The pilgrims include a former Roman Catholic priest, sent to investigate the disappearance of a fellow former cleric while conducting an anthropological study of the Bikura, a mysterious human tribe; a female gumshoe from a heavy gravity world, investigating the murder of the biological and cybernetic reconstruction of the poet Keats; a Jewish academic from a farming world, desperately seeking a cure for his daughter’s condition. An archaeologist investigating the Time Tombs, she has started to age backwards after a mysterious event until she reaches infancy. There is also a noted galactic poet and writer of trash historical fantasies about the last days of Earth, a Palestinian Martian colonel and a Templar master. The Templars are another new religion, which worships trees, and the Templars have converted some of the vast trees on their homeworld into spacecraft.
The book’s influenced not just by Keat’s poem ‘Hyperion’, but also by Chaucer’s Canterbury Tales. I therefore think Quinn’s right in that it would be better as a TV adaptation, as each tale could constitute an individual episode within the overarching story. At the heart of the book is the problem of evil, how the universe can contain such immense pain and suffering. It’s an issue that has challenged philosophers and theologians down the centuries. Hyperion is a Science Fictional attempt to examine the problem, as exemplified by the Shrike.

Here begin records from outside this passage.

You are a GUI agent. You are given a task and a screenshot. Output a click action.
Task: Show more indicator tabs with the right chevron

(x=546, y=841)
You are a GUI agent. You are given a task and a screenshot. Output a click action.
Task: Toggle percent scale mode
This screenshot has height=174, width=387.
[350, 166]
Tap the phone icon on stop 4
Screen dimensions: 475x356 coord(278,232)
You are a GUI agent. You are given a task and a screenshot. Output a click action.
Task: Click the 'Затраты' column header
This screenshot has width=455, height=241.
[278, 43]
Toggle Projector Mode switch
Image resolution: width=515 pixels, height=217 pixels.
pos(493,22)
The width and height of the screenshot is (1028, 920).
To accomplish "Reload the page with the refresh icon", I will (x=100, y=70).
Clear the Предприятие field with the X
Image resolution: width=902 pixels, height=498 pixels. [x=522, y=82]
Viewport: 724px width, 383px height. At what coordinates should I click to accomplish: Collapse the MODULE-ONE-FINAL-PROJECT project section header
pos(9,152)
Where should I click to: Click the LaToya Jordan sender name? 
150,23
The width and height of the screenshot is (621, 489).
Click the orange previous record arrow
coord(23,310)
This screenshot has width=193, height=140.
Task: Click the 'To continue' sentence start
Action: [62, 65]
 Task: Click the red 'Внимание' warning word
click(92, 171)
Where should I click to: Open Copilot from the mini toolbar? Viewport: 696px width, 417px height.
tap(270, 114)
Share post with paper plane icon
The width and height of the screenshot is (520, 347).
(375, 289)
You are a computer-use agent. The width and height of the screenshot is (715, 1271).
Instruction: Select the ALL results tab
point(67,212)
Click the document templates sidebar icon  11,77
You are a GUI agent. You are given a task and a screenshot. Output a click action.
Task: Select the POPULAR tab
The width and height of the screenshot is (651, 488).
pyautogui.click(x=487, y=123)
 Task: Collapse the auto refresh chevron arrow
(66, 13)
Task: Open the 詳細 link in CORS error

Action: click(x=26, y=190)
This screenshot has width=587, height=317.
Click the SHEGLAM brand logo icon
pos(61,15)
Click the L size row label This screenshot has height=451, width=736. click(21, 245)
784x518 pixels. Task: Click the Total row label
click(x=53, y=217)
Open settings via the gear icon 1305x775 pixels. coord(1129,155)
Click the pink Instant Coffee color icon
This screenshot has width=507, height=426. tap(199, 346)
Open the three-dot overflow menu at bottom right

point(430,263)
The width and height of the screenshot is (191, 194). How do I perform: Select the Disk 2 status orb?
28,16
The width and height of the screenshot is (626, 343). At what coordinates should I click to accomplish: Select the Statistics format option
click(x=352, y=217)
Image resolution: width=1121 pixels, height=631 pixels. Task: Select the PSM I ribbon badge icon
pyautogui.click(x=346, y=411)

Hyperion was the first in a series of novels completing the story: The Fall of Hyperion, Endymion and the Rise of Endymion, all of which I found similarly worth reading. It would be great if Hyperion was adapted for screen, but I’m afraid that, like some of the Dune adaptations, some of the central ideas which make the book an SF classic might be lost. If, that is, the book’s ever adapted at all. Things seem rather tenuous and it may all come to nothing. We shall have to wait and see.